La plus haute juridiction administrative française désavoue la décision de Gérald Darmanin. Saisi au sujet de l’interdiction de toutes les manifestations propalestiniennes décrétée par le ministre de l’Intérieur, le Conseil d’Etat a tranché ce mercredi 18 octobre : il revient aux préfets «d’apprécier» au cas par cas si elles doivent être interdites, ou pas.
Evoquant «la rédaction approximative» des consignes passées par Gérald Darmanin, le Conseil d’Etat affirme «qu’il appartient aux seuls préfets», «au cas par cas et sous le contrôle du juge administratif», «d’apprécier s’il y a lieu d’interdire une manifestation en fonction des risques de troubles à l’ordre public. Aucune interdiction ne peut être fondée uniquement sur [les consignes du ministre de l’Intérieur] ou sur le seul fait que la manifestation vise à soutenir la population palestinienne», juge-t-il, d’après un communiqué
En raison de la guerre entre le Hamas et Israël, le ministre de l’Intérieur avait ordonné jeudi à tous les préfets d’interdire l’ensemble des «manifestations propalestiniennes», affirmant «qu’elles sont susceptibles de générer des troubles à l’ordre public». Et d’ajouter que «l’organisation de ces manifestations interdites [devait] donner lieu à des interpellations».
Billet
C’est l’association Comité Action Palestine qui avait sollicité samedi le Conseil d'Etat en déposant un recours pour demander la suspension de la décision du ministre de l’Intérieur. «Une interdiction générale et absolue méconnaît totalement plusieurs libertés publiques, dont le droit de manifester, a défendu Me Vincent Brengarth, un des deux avocats de l’association. Elle s’inscrit dans un contexte de politisation de l’ordre public, là où l’Etat devrait garantir toutes les expressions de solidarité.»

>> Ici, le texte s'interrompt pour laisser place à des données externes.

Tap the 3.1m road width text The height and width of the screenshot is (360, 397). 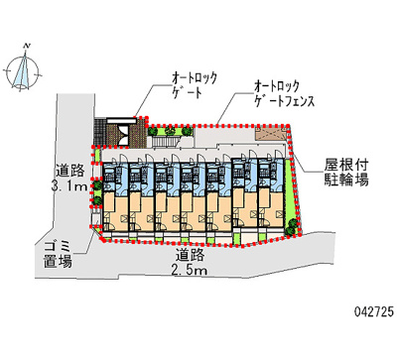coord(69,184)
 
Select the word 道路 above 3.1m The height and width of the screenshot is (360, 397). coord(69,169)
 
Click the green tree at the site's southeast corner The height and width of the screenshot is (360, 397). coord(292,227)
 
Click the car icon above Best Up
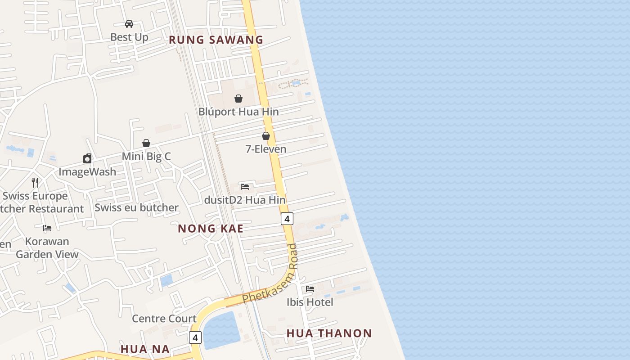click(x=129, y=24)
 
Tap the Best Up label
click(x=129, y=37)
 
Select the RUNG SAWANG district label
click(x=216, y=40)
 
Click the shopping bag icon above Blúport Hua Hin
click(x=238, y=99)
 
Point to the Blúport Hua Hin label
click(x=238, y=112)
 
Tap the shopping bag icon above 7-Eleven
click(x=266, y=136)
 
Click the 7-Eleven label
click(x=266, y=149)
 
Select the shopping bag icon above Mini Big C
click(x=146, y=143)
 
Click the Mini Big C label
click(x=146, y=156)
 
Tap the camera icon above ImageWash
click(x=87, y=158)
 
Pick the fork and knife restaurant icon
click(x=35, y=182)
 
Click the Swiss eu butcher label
click(x=136, y=207)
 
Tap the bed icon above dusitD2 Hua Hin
click(x=245, y=186)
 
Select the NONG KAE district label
click(x=211, y=229)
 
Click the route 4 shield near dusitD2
click(x=287, y=219)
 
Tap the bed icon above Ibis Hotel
click(x=310, y=289)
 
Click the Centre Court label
click(x=164, y=319)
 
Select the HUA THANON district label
click(x=329, y=333)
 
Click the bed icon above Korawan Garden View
click(x=47, y=228)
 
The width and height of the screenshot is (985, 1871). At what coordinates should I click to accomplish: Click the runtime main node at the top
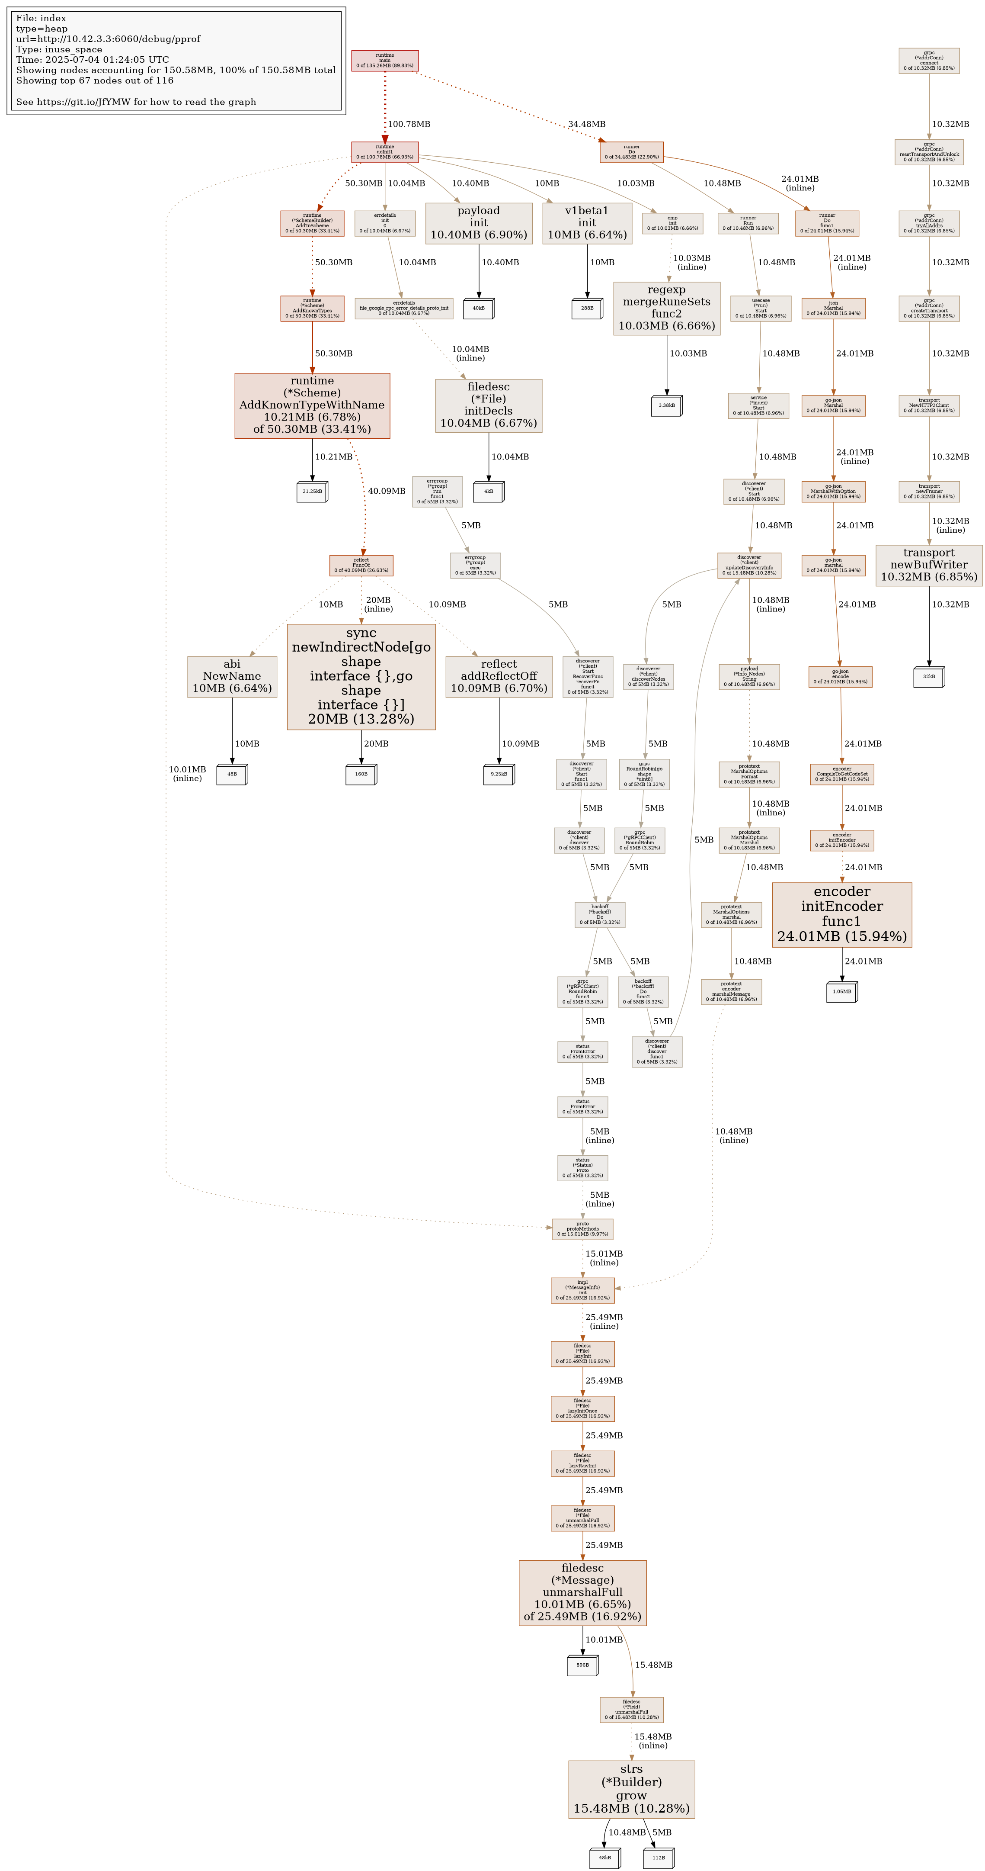click(385, 60)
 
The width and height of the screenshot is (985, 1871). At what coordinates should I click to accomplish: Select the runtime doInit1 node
click(385, 152)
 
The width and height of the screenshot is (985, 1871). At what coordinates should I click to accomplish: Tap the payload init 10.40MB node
click(478, 223)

«C’est justement dans un contexte extrêmement tendu et complexe que la liberté de manifester et la libre expression des opinions sont fondamentales, et ce afin de permettre un débat démocratique et apaisé au sein de la société française», ont également argumenté les requérants.
Le Conseil d’Etat stipule toutefois que «dans le contexte actuel, marqué par de fortes tensions internationales et la recrudescence d’actes antisémites en France, les manifestations de soutien au Hamas, organisation visée par la lutte contre le terrorisme au niveau européen, ou qui valorisent ou justifient des attaques terroristes telles que celles qui ont été perpétrées le 7 octobre dernier [en Israël], sont de nature à entraîner des troubles à l’ordre public». En conséquence, le juge des référés a rejeté le recours du Comité Action Palestine déposé contre la consigne du ministre de l’Intérieur aux préfets.
«Consigne stricte»
Malgré l’interdiction, une manifestation propalestinienne rassemblant plusieurs milliers de personnes a eu lieu jeudi soir à Paris, sur la place de la République. Des mobilisations ont aussi eu lieu dans d’autres villes de France, comme à Rennes, Lille et Toulouse.
Avec cette «consigne stricte» d’interdiction, selon Gérald Darmanin lui-même, la France se démarquait d’autres pays occidentaux : des milliers de personnes ont défilé légalement ces derniers jours en Espagne, en Angleterre, aux Pays-Bas ou aux Etats-Unis.
Mise à jour : à 16 h 46, avec l’ajout de précisions du Conseil d’Etat.